O controle do intelecto geral pelo capital reforça a alienação técnica e anula a inteligência coletiva local consolidando sua submissão ao marketing. [...] O fetiche da tecnologia é uma dimensão da alienação técnica que robustece a alienação do trabalho.

A cultura se apartou da tecnologia, como se esta não fosse também sua expressão e ambas não fossem social e historicamente condicionadas. A tecnologia se tornou uma espécie de solução mágica, cada vez mais distante da compreensão das pessoas. Quanto mais a indústria avança no processo de divisão do trabalho, quanto mais vai substituindo o trabalho vivo pelo trabalho objetivado, mais distantes ficam os trabalhadores da apropriação do fruto de seu trabalho.

A alienação técnica e a alienação do trabalho atingiram seu ápice no mundo informacional das máquinas cibernéticas.
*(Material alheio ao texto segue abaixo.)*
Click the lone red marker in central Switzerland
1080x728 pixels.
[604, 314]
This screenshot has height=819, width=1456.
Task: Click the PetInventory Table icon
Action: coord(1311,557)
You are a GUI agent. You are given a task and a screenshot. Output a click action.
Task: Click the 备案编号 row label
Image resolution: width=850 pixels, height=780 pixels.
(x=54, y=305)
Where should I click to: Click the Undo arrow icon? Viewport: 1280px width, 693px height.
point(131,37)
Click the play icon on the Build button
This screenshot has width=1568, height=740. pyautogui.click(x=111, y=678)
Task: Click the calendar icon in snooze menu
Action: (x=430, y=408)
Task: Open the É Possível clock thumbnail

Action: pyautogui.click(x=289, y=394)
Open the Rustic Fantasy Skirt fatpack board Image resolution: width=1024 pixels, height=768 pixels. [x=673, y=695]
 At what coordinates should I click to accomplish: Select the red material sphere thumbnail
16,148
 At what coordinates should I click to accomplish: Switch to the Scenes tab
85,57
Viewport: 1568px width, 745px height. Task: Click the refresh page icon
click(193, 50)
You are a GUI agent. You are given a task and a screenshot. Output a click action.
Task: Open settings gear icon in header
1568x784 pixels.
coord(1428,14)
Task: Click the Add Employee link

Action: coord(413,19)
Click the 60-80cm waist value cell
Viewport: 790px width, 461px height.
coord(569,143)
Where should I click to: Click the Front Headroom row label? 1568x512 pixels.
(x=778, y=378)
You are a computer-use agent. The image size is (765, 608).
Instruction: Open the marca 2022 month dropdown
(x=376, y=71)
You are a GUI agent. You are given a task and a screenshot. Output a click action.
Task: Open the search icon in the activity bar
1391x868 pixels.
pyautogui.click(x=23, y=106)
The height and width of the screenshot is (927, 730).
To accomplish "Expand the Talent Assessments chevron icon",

Com uma classe dominante que não apostou na industrialização em um mundo industrial e, agora, não aposta em criar e desenvolver a infraestrutura cibernética necessária para um mundo informacional. E o Estado? Nada pode fazer? Poderia, caso seus gestores não estivessem subordinados à doutrina neoliberal.

[...] o neoliberalismo reforça o colonialismo digital e nega às sociedades o direito à invenção e ao desenvolvimento tecnológico.